Simon Lee, who became CEO two years ago, told analysts today that RSA’s capital position remained “robust” and that the dividend policy for the year was unchanged, though with a “tighter” ability to cover the payments.
The insurer will probably pay a final dividend of 4.02 pence a share, according to data compiled by Bloomberg. In May, the company was criticized by Standard Life Plc (SL/), one of its largest shareholders, for cutting its dividend by 33 percent and failing to communicate clearly with investors.
“We think that the dividend is under threat as a result of these profit warnings and a possible further one by year-end,” said Barrie Cornes, an analyst at Panmure Gordon & Co. in London with a sell recommendation on the shares.

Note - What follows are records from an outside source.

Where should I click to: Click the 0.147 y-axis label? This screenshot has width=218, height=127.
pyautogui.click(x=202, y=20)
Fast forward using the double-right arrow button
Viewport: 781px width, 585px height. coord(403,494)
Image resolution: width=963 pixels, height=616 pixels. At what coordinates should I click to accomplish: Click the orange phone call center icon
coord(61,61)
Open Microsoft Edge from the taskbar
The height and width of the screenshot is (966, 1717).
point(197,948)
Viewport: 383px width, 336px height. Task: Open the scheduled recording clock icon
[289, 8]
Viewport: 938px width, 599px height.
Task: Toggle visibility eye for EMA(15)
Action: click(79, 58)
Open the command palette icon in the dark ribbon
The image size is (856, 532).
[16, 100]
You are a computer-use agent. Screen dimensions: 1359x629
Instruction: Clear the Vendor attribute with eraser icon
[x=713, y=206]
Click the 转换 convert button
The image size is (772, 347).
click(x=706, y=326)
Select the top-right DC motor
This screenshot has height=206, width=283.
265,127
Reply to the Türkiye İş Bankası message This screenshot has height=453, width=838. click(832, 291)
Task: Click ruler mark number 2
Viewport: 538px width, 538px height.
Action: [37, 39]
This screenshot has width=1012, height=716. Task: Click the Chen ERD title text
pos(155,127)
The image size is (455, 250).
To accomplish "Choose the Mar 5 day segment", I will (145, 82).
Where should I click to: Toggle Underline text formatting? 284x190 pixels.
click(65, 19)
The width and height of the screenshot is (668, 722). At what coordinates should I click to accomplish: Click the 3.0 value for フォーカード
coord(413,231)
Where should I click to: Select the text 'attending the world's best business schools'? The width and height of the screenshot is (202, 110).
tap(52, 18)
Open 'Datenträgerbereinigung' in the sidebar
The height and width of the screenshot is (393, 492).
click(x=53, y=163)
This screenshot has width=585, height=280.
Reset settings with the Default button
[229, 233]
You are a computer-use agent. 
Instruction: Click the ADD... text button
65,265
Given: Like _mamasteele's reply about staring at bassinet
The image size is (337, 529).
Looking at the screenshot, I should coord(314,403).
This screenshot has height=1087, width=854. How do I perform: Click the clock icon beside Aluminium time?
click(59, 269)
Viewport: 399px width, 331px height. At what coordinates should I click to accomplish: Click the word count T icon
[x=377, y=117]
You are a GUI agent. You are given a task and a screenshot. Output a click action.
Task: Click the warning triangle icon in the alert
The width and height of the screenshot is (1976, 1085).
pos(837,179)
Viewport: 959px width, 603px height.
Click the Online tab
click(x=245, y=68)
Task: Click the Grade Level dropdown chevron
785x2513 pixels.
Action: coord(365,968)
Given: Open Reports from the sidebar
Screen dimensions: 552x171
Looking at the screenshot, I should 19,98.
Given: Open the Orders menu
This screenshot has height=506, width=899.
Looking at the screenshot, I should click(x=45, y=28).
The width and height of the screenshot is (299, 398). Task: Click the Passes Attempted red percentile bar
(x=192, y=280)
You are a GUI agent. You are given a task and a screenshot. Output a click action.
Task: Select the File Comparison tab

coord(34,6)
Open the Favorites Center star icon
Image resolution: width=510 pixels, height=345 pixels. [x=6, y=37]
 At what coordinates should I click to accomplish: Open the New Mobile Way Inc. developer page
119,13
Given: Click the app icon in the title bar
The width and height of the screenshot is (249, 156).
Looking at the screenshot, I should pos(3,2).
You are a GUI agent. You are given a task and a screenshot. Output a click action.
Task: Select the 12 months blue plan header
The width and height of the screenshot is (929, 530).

Lee, 52, said the company’s Irish unit first uncovered the irregularities in mid-October, before the insurer reported its third-quarter earnings the following month.
RSA chose not to disclose the probe in the Nov. 5 results announcement because executives didn’t initially expect it would have a material impact on earnings. It was not until the second half of last week that the financial implications from the investigation became “serious,” Lee said.
The insurer made the announcement on Nov. 8 after RSA injected an additional 100 million euros ($134 million) of capital into the unit to keep its solvency ratio, a measure of its capacity to absorb losses, above 200 percent.
The company has also hired PricewaterhouseCoopers LLP to report on oversight and controls at the unit by the year-end.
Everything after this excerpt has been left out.